In this VETgirl online veterinary continuing education blog, we demonstrate what a dog with Idiopathic Head Tremors looks like. While this isn’t very common, it can be quite scary for a pet owner to observe.
Idiopathic Head Tremors have been reported in several breeds of dogs including the Labrador retriever, doberman pinscher, boxer, and English bulldog. With these tremors, three classic movements are seen: rotational (“bobble head”), up and down (“yes”), and side to side (“no”). These typically last 1-3 minutes long, and may stop acutely without a post-ictal stage.

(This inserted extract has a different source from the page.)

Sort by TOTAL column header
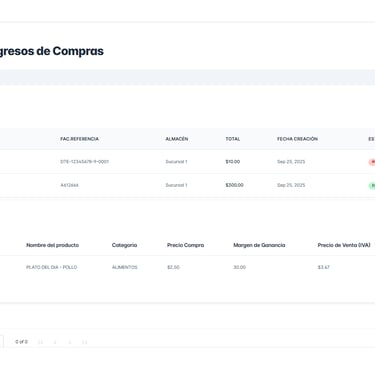Screen dimensions: 375x366 233,139
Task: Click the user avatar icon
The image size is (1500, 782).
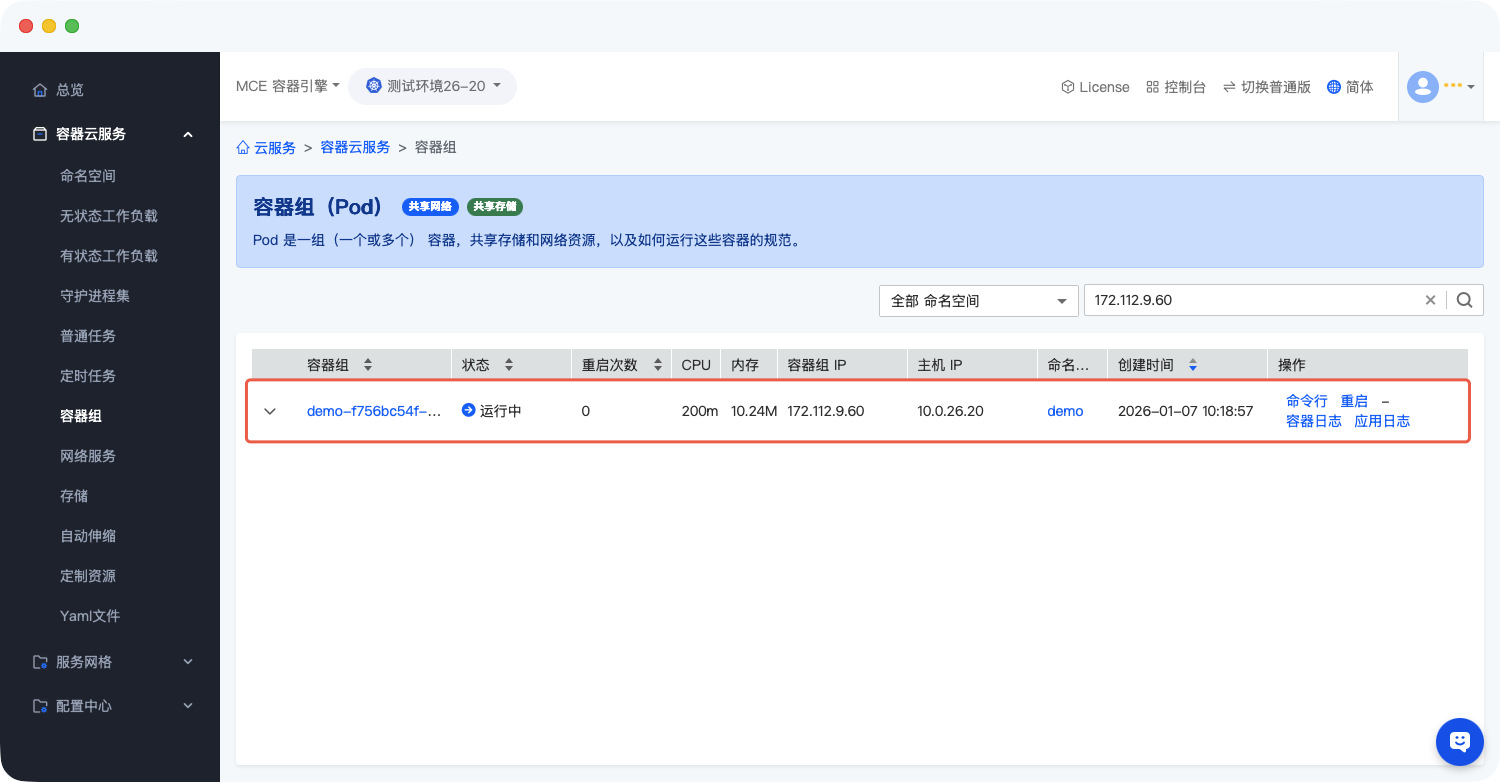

Typically, dogs are alert and responsive during these short tremor episodes and often can be stopped by distracting, feeding, or talking to the patient. Stress and excitement is thought to potentially exacerbate the head tremors.
There is no known cause for Idiopathic Head tremors, and it is considered idiopathic. Most neurologist don’t believe this as a true seizure, but rather as a paroxysmal dyskinesia. Ideally, a complete neurologic evaluation and workup should be performed (e.g., CSF tap, MRI, blood work) to rule out other causes. With Idiopathic Head Tremors, all findings are typically normal.
Currently, there is no medication that is recommended, as none have been shown to improve or prevent the tremors. Anticonvulsants are not known to improve Idiopathic Head Tremors. Typically, distracting the patient to get it out of an episode is the best treatment.